Yolda kahvaltı yapmamanızı tavsiye ederiz, çünkü bölgede en iyi kahvaltıyı yapabileceğiniz yer yine Bergama’da... Yeni Gün Kahvaltı Salonu, her sabah sıcak keçi sütü eşliğinde servis ettiği taze kaymak ve bal ile kahvaltı sunuyor. İşletme sahibi Eşref amca bu yazı yazıldığı vakit 90 yaşına merdiven dayamış bilge bir Bergamalı. Ona çocukları ve torunları yardım ediyor. Antik kentin bulunduğu tepe ile Bergama şehrini ayıran küçük bir derenin üstünde, küçük, şirin bir dükkan burası. Kahvaltıda süt, kaymak ve balın yanı sıra, zeytin, peynir, yumurta da ikram ediliyor ve gayet doyurucu.

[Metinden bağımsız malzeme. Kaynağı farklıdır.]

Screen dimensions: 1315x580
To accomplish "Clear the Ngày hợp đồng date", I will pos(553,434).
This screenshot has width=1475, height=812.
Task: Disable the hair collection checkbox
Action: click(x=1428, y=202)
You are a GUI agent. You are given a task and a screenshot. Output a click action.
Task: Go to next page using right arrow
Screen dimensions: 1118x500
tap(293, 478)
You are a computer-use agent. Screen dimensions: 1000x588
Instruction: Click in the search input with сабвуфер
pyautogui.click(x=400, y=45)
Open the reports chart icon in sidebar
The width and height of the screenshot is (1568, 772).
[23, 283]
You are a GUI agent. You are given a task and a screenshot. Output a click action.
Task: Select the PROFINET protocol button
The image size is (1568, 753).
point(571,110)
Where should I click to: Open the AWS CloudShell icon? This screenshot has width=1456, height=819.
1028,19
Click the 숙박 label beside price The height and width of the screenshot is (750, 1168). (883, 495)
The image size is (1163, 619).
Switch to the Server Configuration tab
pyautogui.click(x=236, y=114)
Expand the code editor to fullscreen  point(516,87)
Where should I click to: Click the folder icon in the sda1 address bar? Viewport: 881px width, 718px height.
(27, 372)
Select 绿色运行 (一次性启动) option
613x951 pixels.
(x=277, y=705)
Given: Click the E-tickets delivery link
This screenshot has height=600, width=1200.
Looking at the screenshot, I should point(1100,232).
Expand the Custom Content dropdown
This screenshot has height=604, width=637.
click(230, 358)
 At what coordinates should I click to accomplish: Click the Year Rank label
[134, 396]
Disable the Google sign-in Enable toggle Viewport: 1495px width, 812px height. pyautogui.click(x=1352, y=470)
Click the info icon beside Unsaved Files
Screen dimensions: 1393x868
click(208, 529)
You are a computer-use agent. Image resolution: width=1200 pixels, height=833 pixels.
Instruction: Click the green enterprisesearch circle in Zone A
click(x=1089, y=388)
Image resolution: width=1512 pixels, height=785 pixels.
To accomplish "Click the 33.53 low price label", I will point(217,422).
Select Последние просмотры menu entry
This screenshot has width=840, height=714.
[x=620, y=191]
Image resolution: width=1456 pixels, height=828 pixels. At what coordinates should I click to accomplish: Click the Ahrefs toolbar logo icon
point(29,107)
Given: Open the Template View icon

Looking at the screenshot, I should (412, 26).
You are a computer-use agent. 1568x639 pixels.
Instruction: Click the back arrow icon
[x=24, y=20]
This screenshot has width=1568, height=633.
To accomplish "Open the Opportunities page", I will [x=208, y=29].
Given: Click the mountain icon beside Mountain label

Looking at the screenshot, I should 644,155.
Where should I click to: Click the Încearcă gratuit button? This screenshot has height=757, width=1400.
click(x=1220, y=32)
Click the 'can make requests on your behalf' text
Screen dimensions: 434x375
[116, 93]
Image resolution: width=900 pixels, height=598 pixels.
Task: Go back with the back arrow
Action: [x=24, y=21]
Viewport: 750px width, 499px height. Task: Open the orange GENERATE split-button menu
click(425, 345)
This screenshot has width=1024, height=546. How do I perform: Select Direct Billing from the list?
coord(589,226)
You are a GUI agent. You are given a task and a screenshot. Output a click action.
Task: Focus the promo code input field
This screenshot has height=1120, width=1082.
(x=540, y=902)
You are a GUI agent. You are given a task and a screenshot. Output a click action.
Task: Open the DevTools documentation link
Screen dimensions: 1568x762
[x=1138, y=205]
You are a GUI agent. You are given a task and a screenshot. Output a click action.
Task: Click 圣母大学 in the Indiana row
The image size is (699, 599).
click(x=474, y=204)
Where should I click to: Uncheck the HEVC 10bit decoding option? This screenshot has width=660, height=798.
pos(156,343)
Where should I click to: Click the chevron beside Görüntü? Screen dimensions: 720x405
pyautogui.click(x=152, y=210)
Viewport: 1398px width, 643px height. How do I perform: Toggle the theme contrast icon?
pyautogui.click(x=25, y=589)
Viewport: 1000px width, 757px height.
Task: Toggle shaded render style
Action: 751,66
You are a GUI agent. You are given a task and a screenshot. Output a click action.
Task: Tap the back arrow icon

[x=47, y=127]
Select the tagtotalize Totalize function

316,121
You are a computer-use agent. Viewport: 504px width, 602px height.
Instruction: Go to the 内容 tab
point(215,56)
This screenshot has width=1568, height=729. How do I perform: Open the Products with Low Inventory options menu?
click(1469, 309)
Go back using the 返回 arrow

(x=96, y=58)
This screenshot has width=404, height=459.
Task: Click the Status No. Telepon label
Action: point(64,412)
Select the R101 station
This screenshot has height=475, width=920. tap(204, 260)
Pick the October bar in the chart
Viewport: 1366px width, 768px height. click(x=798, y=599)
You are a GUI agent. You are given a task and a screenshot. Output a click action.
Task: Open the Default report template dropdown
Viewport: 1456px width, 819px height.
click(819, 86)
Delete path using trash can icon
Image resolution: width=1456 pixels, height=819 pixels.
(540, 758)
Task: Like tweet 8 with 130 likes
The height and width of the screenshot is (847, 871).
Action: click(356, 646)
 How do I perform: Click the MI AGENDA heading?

Karnınızı doyurmanız iyi oldu, çünkü antik kenti görmek için tırmanmanız gerekecek ve yol kolay değil. Ya da teleferiğe binebilirsiniz, onun da ücretinin hiç ucuz olmadığını söylemek gerekiyor. Ama tırmanmak hem bedeniniz açısından, hem de zihninizin açılması açısından iyi olabilir. Bergama’da antik kentten itibaren ovaya doğru uzanan hat bir zaman tüneli gibi.
En tepede Pergamon’un hikayesini anlatırken eteklerde
mübadele öncesi Rum evlerini ve Bizans’tan kalma bir kiliseyi; biraz ileride
Osmanlı’dan kalan bir hamamı ve Cumhuriyet’in ilk yıllarından günümüze ulaşan
evleri ve daha da ileride günümüzün betonarme site yaşamını bir arada
görüyorsunuz.
PERGAMON
O vakit, gelin önce Pergamon’un hikayesi ile başlayalım. M.Ö. 282-133 yıllarında Misya bölgesinin önemli bir merkezi Pergamon ve aynı adla bilinen Pergamon Krallığı’nın başkentiydi.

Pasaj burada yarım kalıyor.